So far we have generated plots using hvPlot, but we haven't discussed what exactly these plots are and how they differ from the output of other libraries offering the .plot
API. It turns out that as in the previous pn.interact
example, the .hvplot()
output is actually a rich, compositional object that can be used in many different ways, not just as an immediate plot. Specifically, hvPlot generates HoloViews objects rendered using the bokeh backend. In the previous notebook we saw that these objects are rendered as interactive Bokeh plots that support hovering, panning, and zooming.
In this notebook, we'll examine the output of hvPlot calls to take a look at individual HoloViews objects.
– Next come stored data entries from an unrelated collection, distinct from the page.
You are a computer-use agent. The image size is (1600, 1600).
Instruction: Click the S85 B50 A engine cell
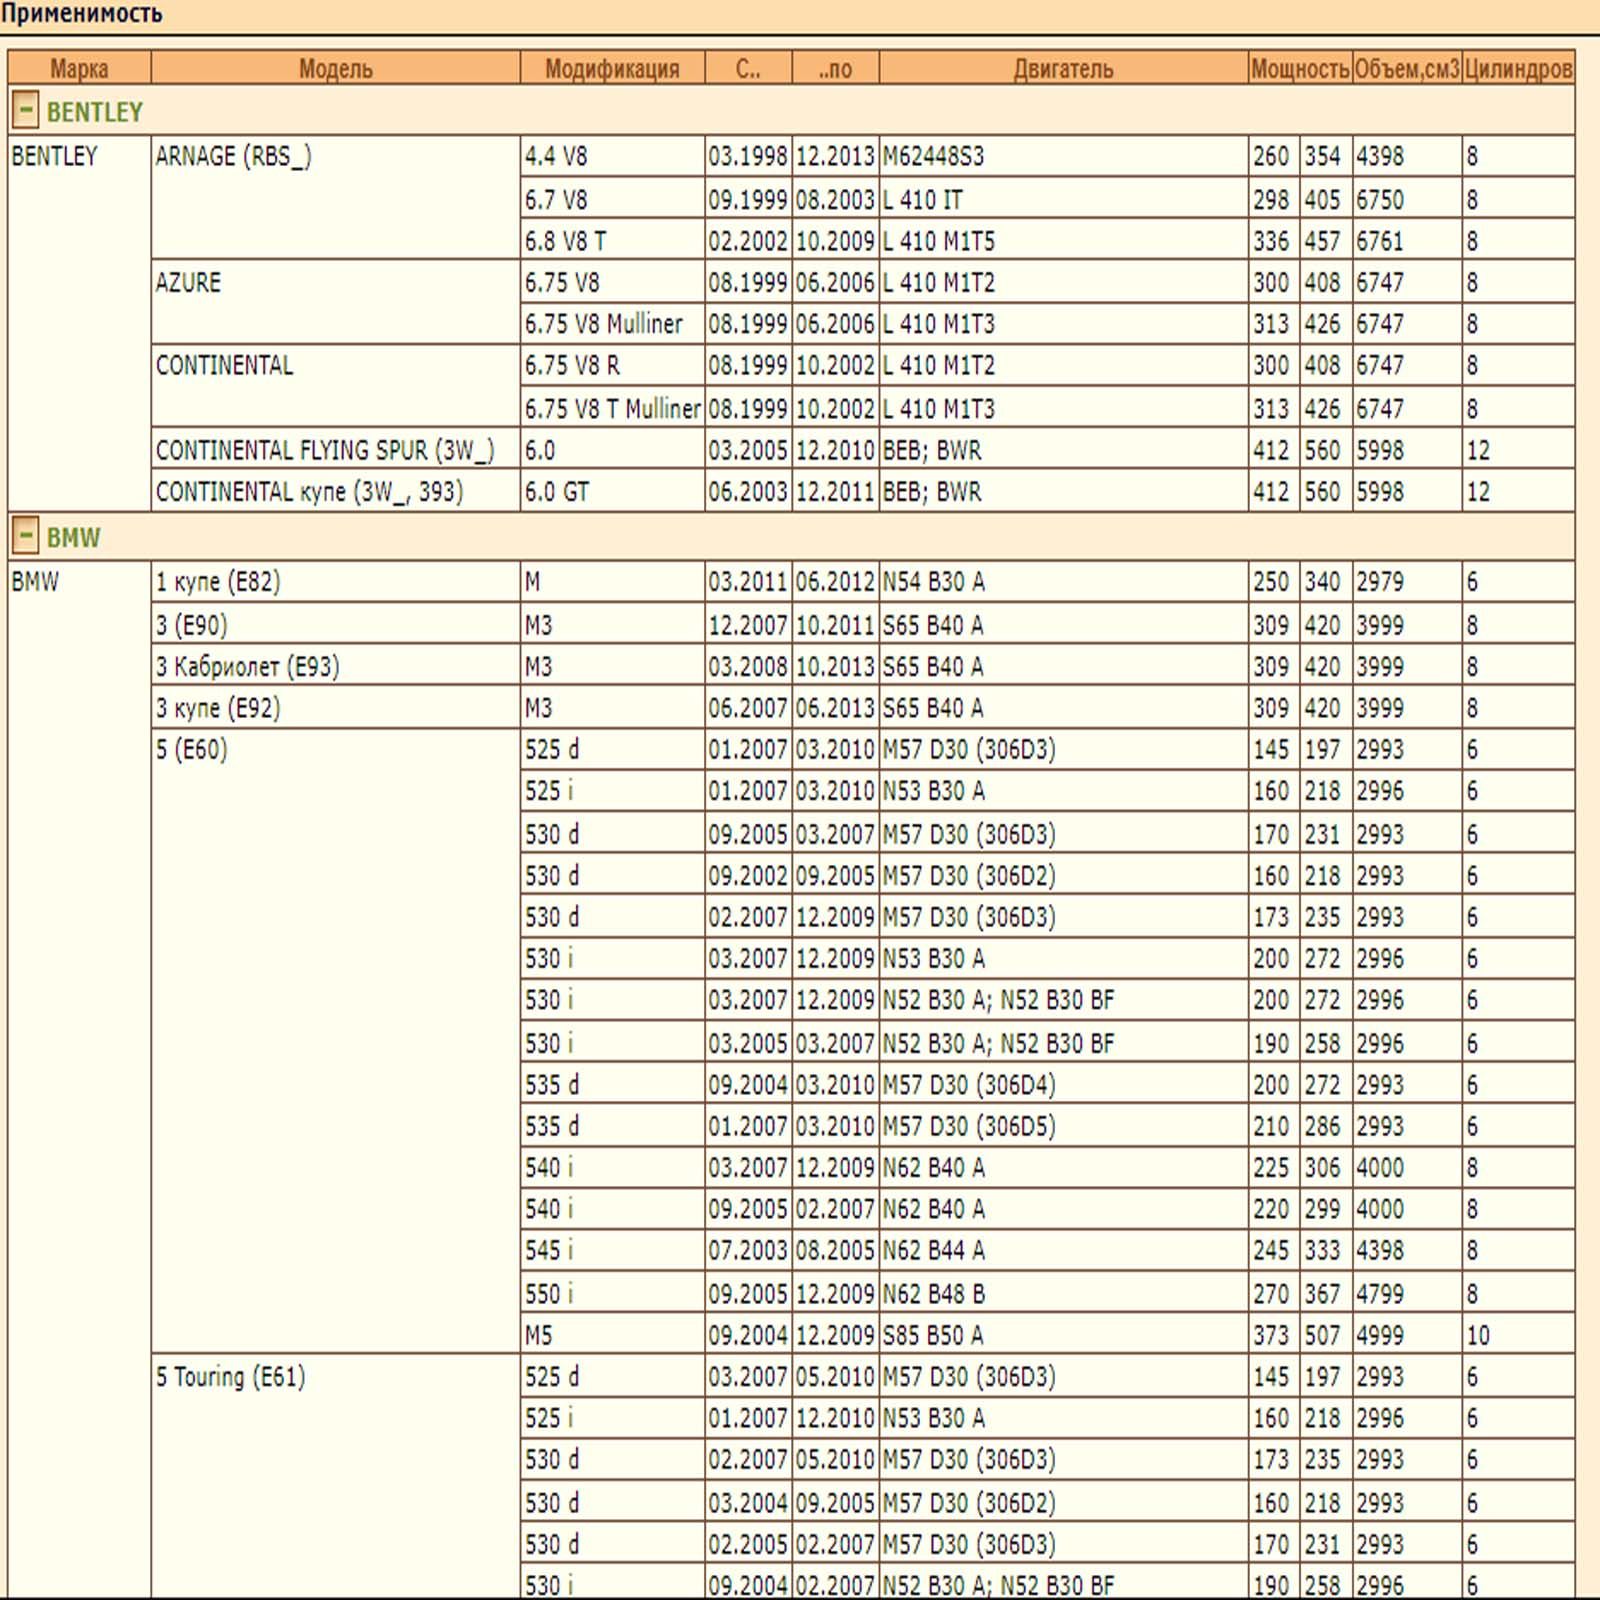[x=933, y=1335]
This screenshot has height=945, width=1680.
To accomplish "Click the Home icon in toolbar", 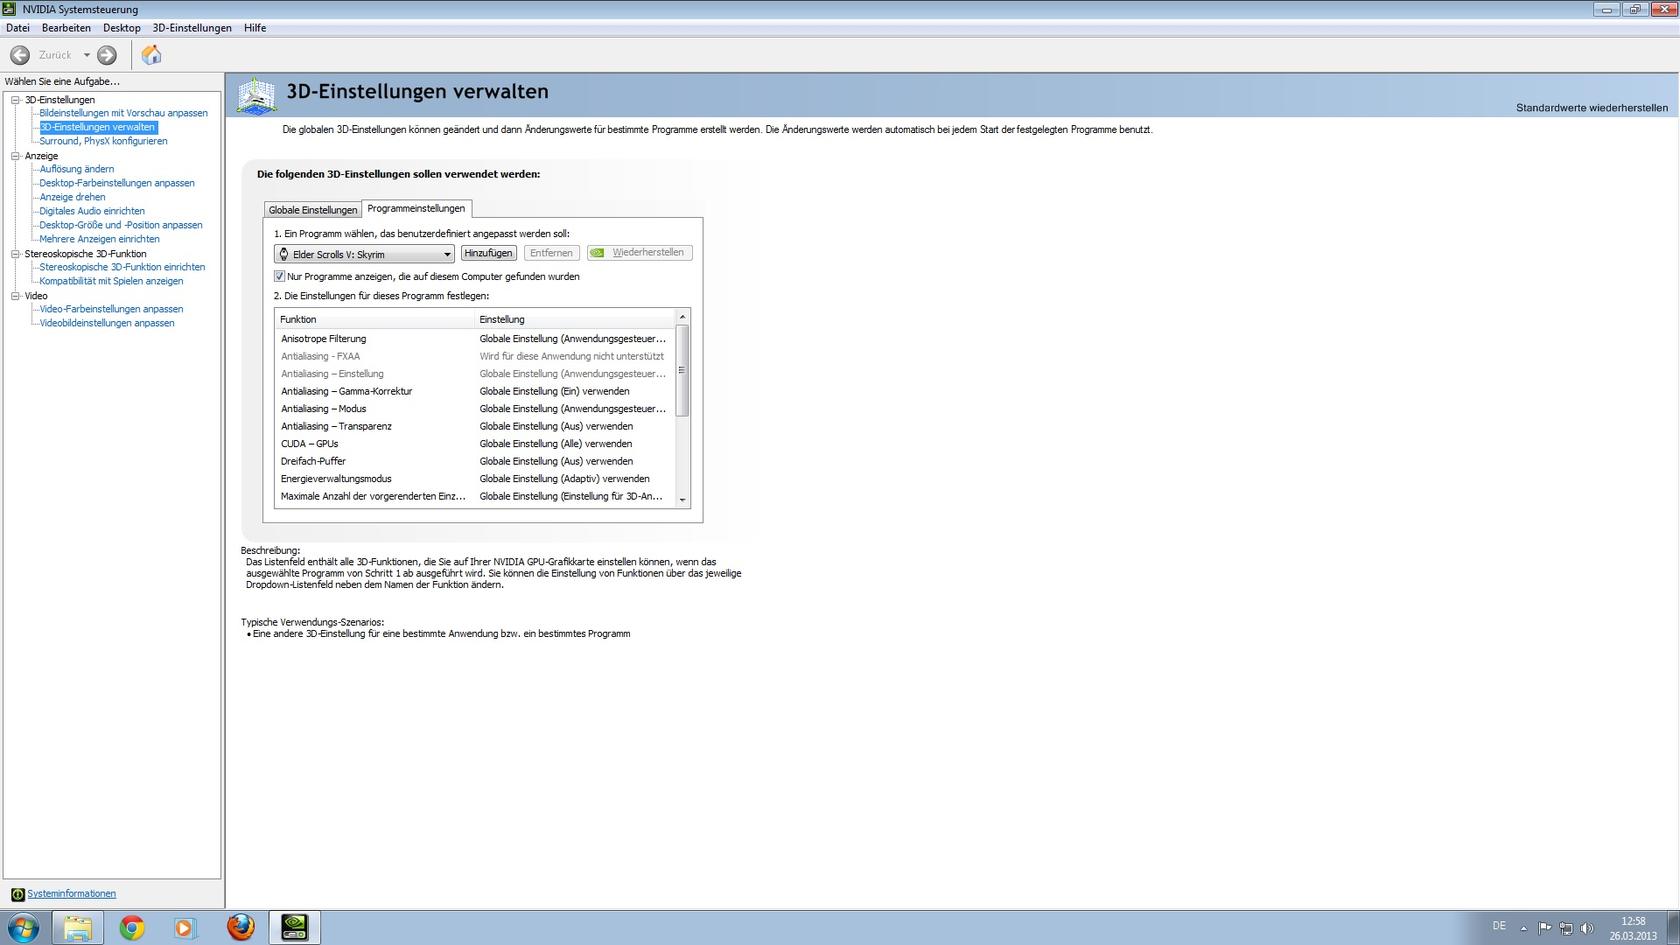I will [x=151, y=55].
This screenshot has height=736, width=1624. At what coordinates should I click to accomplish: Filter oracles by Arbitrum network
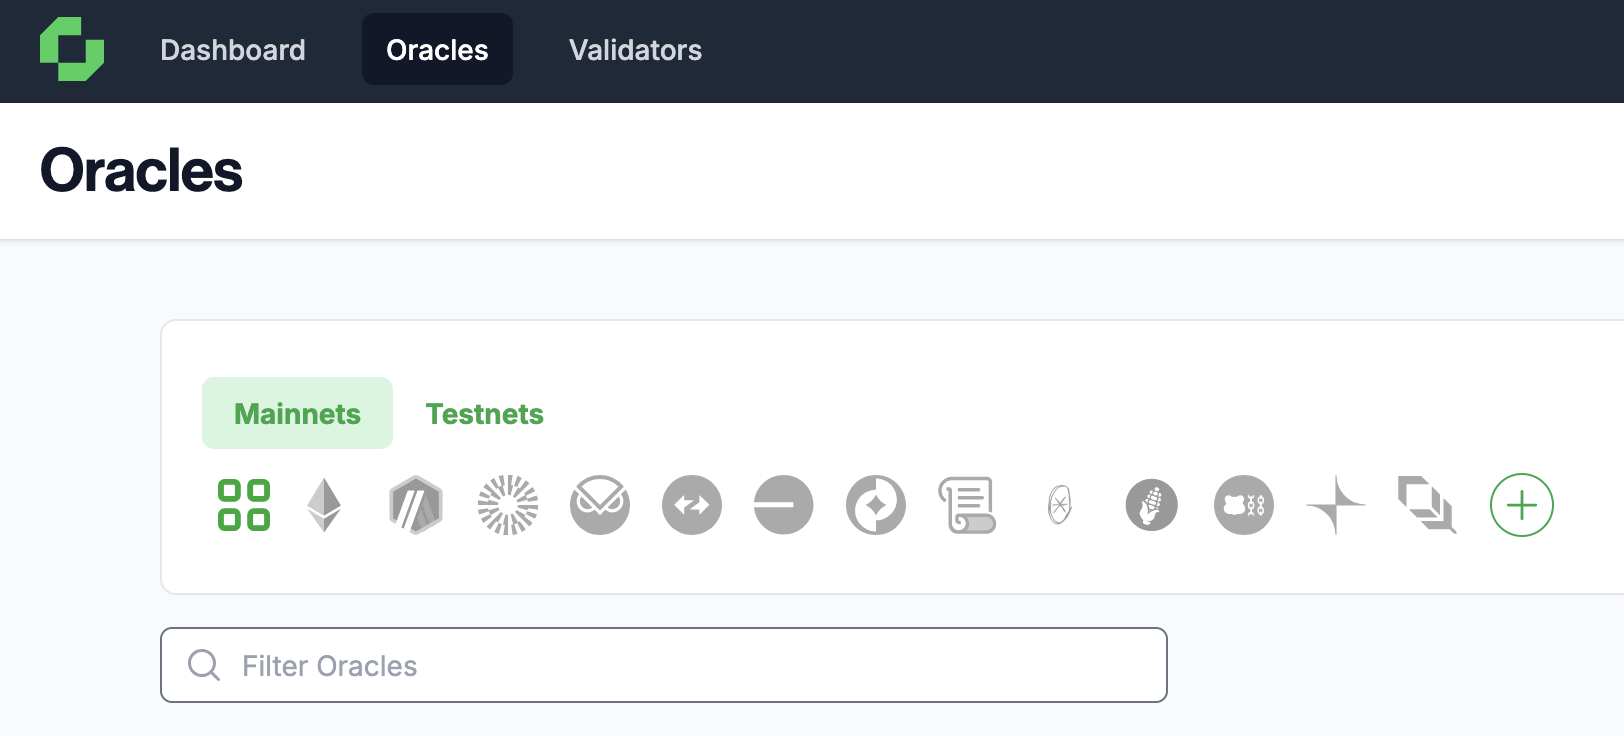click(416, 505)
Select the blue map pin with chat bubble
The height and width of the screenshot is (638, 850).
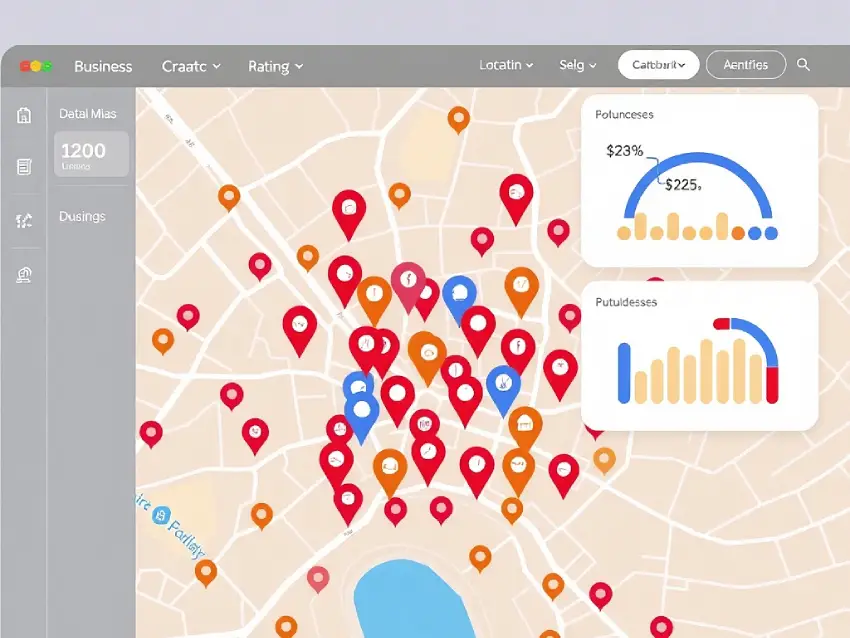(x=459, y=294)
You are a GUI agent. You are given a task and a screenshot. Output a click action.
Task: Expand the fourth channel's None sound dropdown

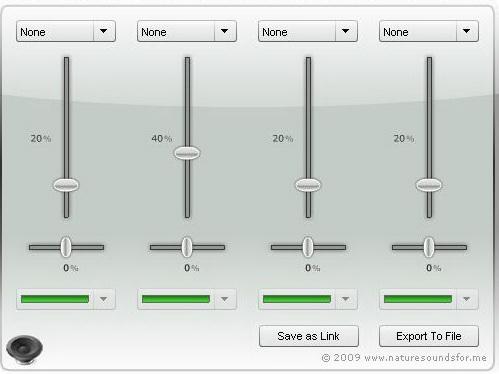429,31
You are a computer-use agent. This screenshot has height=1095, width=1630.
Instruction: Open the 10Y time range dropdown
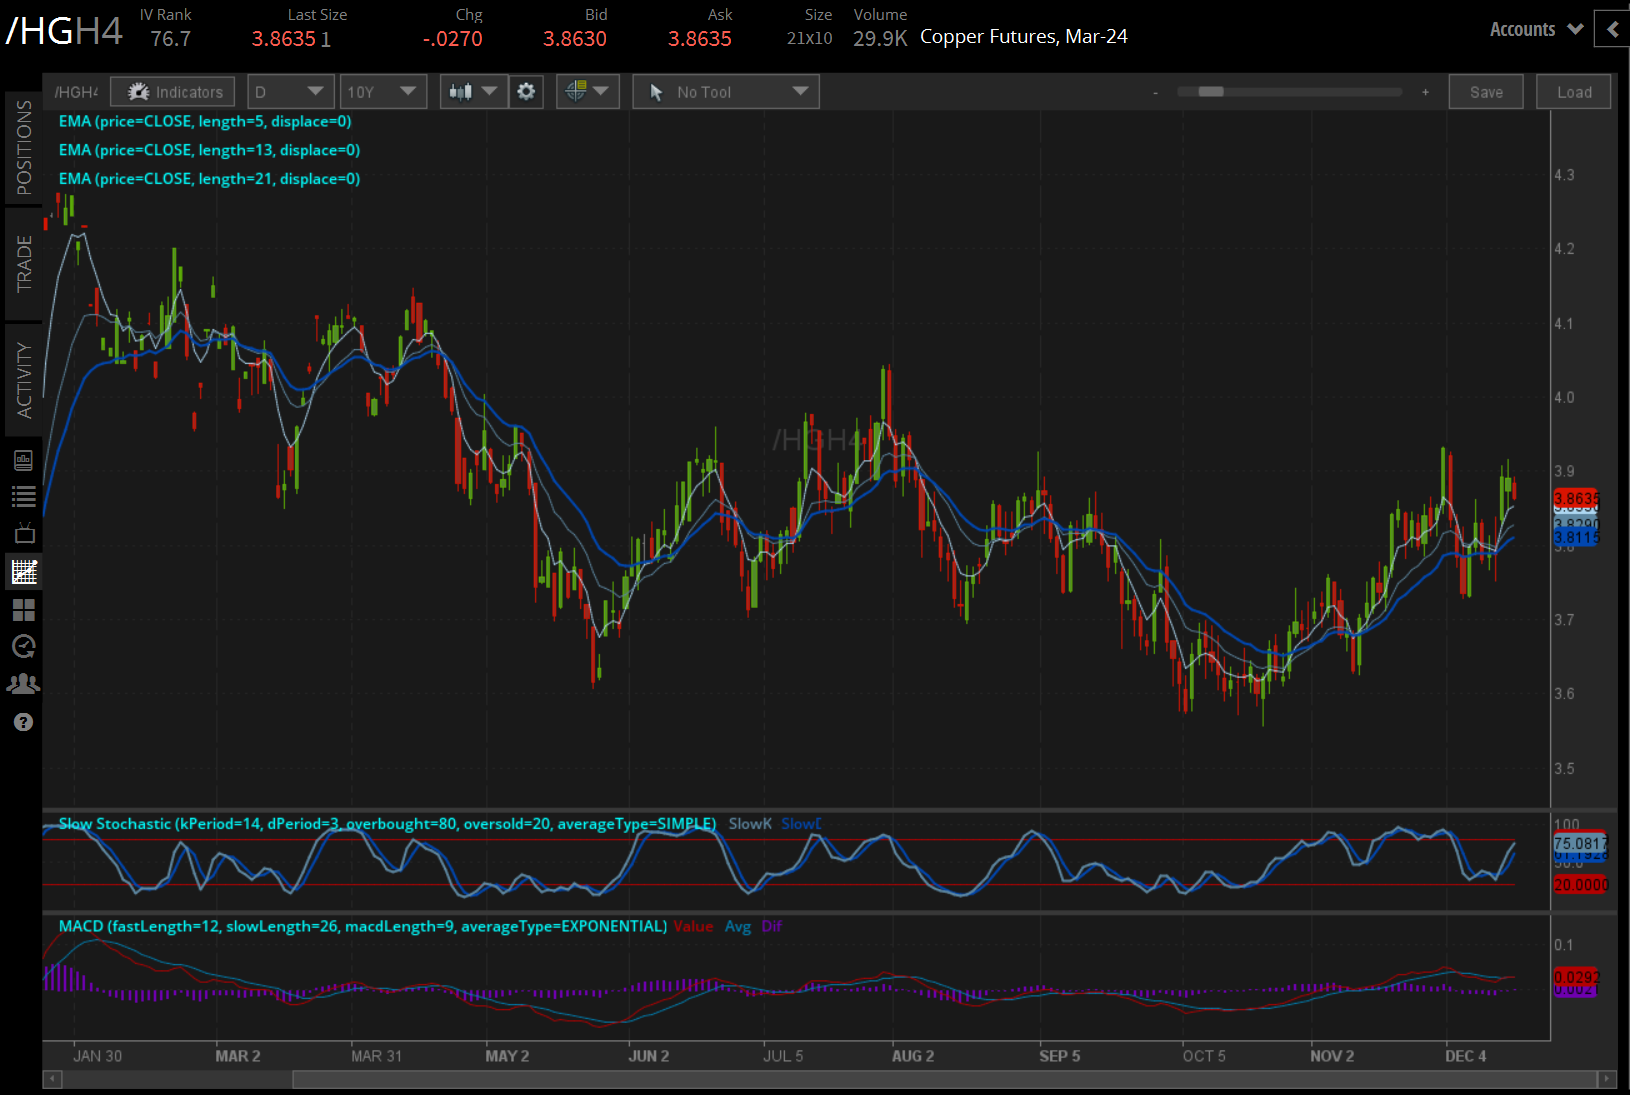382,92
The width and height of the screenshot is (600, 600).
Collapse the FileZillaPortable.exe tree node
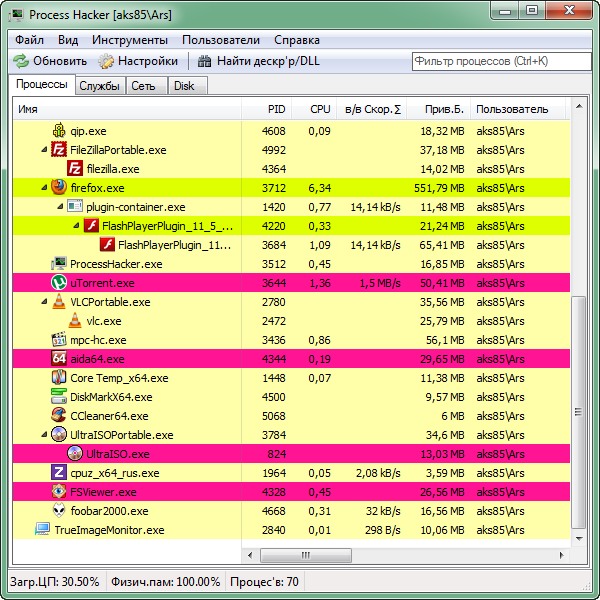point(44,150)
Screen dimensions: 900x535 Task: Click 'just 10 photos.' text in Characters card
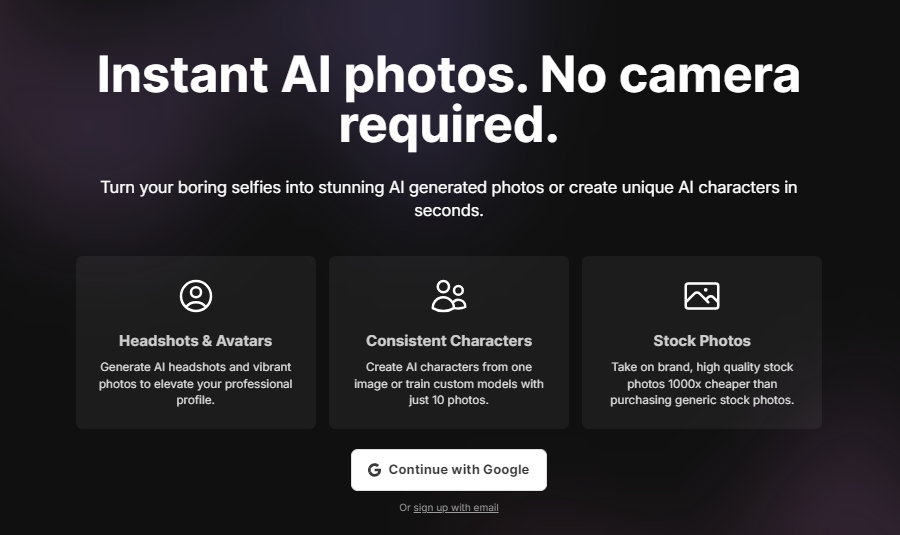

Then we will see how these "elements" offer us powerful ways of combining and composing layered visualizations.
We'll read in the data as before, and also reindex by time so that we can do more easily do resampling.
import dask.dataframe as dd
df = dd.read_parquet('../data/earthquakes.parq')
df.time = df.time.astype('datetime64[ns]')
#df.head()
cleaned_df = df.copy()
cleaned_df['mag'] = df.mag.where(df.mag > 0)
cleaned_reindexed_df = cleaned_df.set_index(cleaned_df.time).persist()
In this section we'll start looking at how we can group plots to gain a deeper understanding of the data. We'll start by resampling the data to explore patterns in number and magnitude of earthquakes over time.
import hvplot.dask # noqa: adds hvplot method to dask objects
weekly_count = cleaned_reindexed_df.id.resample('1W').count().rename('count')
weekly_count_plot = weekly_count.hvplot(title='weekly count')
The first thing to note is that with hvplot
, it is common to grab a handle on the returned output. Unlike the matplotlib based .plot
API of pandas, where an axis object is returned (with plotting display occuring as a side-effect if matplotlib inline is loaded), grabbing the output of hvplot
has no side-effects at all (as would be true for typical Python objects as well).
When working with the HoloViews object returned by hvplot
, plotting only occurs when we look at the object itself:
weekly_count_plot
Now we have a handle on this object, we can look at its textual representation by printing it:
print(weekly_count_plot)
This is HoloViews notation for saying that the plot is a Curve
element with time
as the key dimension (kdim
) and count
as the value dimension (vdim
). HoloViews will be discussed in more detail in the next section.
weekly_mean_magnitude = cleaned_reindexed_df.mag.resample('1W').mean()
weekly_mean_magnitude_plot = weekly_mean_magnitude.hvplot(title='weekly mean magnitude')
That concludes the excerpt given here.